• **PASSAGE**
******************************
Our Research

Working model: GABRA5 positive modulators

Figure 1. GABAA neurotransmitter receptor. Model of the pentameric receptor, composed of two alpha, two beta, and a gamma subunit, bound to two molecules of the GABA ligand (orange spheres) and a single molecule of a positive modulator (Benzodiazepine, Bz, the purple sphere).

Membrane transport proteins regulate movement of molecules and ions across the cell membrane, contributing to factors (such as cell volume, ionic strength, and pH) that regulate cell division and death. The importance of membrane transport proteins to cancer development and status as therapeutic 'targets' remains under investigated. My lab is interested in understanding the contribution of membrane transport proteins to development of cancers and exploring strategies to target these proteins therapeutically.
******************************
• **SUPPLIED ENTRIES**
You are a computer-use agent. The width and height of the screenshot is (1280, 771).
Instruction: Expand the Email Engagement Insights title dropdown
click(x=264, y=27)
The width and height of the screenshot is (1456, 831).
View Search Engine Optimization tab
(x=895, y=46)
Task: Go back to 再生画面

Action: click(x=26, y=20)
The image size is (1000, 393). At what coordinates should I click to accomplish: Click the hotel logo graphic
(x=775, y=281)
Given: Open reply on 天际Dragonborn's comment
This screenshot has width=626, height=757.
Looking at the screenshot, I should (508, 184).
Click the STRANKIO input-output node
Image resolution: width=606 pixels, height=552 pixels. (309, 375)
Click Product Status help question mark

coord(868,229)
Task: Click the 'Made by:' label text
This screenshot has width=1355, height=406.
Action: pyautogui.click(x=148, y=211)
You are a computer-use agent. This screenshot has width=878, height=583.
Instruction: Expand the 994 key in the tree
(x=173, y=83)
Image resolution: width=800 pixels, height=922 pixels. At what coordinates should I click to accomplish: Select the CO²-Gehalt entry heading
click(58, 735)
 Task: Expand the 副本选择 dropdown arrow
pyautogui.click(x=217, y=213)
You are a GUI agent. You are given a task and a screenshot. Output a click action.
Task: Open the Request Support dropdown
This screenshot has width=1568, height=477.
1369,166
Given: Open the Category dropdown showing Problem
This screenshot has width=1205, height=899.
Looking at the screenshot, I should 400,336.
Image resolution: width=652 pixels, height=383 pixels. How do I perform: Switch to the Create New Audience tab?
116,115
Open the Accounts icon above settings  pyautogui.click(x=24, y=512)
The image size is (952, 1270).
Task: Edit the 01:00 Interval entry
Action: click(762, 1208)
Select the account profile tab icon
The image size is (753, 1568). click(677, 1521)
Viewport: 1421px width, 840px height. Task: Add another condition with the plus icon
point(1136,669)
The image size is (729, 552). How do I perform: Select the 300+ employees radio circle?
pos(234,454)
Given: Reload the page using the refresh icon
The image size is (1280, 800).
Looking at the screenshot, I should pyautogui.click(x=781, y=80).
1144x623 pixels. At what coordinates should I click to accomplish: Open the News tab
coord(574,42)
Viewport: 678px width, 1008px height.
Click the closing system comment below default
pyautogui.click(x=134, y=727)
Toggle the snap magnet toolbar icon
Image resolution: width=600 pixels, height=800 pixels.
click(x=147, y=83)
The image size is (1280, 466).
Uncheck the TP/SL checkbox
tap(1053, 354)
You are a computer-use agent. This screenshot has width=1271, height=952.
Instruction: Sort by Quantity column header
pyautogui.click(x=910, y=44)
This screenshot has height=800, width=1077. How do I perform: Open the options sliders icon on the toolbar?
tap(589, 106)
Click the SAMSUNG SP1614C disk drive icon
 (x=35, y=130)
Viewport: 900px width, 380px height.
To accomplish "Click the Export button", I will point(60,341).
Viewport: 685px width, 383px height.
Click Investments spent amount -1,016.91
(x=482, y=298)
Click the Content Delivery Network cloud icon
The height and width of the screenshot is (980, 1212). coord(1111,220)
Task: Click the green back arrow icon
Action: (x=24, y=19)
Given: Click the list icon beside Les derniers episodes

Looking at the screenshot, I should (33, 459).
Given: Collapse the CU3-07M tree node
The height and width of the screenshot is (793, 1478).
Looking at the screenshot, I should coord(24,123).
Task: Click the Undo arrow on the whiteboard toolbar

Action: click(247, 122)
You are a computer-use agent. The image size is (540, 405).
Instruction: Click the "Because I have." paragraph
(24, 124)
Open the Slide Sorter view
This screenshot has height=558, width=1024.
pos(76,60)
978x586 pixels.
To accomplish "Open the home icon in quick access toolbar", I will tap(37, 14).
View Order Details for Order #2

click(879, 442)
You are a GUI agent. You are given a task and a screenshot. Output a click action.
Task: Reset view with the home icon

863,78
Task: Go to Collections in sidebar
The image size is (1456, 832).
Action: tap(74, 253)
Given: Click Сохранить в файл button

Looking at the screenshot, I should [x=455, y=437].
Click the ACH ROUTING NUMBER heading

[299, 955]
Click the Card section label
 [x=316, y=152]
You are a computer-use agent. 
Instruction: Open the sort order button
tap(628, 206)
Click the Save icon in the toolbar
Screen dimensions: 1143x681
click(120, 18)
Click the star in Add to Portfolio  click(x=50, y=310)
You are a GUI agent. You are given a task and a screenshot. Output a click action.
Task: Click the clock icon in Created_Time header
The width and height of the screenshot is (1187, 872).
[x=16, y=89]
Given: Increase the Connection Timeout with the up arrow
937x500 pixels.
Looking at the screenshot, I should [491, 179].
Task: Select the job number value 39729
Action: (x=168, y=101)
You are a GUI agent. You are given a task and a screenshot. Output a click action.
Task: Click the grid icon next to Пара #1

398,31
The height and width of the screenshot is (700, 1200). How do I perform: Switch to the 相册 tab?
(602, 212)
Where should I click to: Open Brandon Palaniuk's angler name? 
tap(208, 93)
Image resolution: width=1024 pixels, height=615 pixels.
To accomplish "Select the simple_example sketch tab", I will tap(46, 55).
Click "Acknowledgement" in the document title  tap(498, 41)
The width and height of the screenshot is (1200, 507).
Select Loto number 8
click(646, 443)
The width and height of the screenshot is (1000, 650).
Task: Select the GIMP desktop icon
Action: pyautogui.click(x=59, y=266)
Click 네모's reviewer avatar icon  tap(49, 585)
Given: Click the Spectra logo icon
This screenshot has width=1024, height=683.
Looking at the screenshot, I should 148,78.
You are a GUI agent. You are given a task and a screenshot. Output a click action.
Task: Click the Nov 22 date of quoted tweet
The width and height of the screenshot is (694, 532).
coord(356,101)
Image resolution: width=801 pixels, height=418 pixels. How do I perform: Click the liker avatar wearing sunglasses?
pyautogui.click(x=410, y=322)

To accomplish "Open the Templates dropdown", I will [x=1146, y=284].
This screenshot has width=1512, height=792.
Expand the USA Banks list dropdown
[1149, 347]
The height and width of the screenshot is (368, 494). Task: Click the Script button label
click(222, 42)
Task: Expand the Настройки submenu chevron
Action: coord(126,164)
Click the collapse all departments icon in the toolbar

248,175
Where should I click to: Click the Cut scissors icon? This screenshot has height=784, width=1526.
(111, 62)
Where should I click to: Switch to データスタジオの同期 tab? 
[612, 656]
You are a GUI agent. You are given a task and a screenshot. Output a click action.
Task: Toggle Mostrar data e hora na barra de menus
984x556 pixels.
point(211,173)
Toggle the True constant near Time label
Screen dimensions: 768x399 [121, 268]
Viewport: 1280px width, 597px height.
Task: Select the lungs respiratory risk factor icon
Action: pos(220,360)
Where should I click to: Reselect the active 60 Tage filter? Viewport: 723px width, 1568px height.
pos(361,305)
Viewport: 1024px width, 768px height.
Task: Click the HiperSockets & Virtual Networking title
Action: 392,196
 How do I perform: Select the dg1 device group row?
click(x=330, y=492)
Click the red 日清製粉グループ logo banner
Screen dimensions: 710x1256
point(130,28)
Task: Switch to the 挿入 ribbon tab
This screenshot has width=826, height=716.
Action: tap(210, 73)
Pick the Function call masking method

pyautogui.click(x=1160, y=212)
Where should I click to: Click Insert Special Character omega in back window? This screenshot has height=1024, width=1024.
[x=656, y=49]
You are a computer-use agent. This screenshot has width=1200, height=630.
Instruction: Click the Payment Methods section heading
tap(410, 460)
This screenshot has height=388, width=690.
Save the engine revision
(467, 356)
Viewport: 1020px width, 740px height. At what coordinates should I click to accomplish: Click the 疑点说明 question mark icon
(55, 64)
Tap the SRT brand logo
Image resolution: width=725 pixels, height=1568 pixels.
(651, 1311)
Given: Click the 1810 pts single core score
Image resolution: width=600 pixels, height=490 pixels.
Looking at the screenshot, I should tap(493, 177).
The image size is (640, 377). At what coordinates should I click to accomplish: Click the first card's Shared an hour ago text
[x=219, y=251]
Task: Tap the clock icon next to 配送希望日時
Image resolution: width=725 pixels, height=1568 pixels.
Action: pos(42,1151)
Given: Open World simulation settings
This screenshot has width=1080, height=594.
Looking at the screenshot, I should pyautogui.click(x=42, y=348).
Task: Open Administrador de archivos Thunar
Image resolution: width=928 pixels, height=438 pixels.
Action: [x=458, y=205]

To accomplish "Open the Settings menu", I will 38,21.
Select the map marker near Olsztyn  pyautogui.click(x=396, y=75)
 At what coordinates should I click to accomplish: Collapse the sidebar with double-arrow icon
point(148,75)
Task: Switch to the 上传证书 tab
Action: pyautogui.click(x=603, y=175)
******************************
• **ACTIVITIES**
A) From the research overview, extract the passage starting with "Figure 1. GABAA" and going on through "these proteins therapeutically.".
B) According to the research overview, how many molecules of the GABA ligand are bound to the modeled receptor?
The rows above are separate material, unrelated to the research overview.

• **RESULTS FOR THE EXERCISE**
A)
Figure 1. GABAA neurotransmitter receptor. Model of the pentameric receptor, composed of two alpha, two beta, and a gamma subunit, bound to two molecules of the GABA ligand (orange spheres) and a single molecule of a positive modulator (Benzodiazepine, Bz, the purple sphere).

Membrane transport proteins regulate movement of molecules and ions across the cell membrane, contributing to factors (such as cell volume, ionic strength, and pH) that regulate cell division and death. The importance of membrane transport proteins to cancer development and status as therapeutic 'targets' remains under investigated. My lab is interested in understanding the contribution of membrane transport proteins to development of cancers and exploring strategies to target these proteins therapeutically.

B) Two.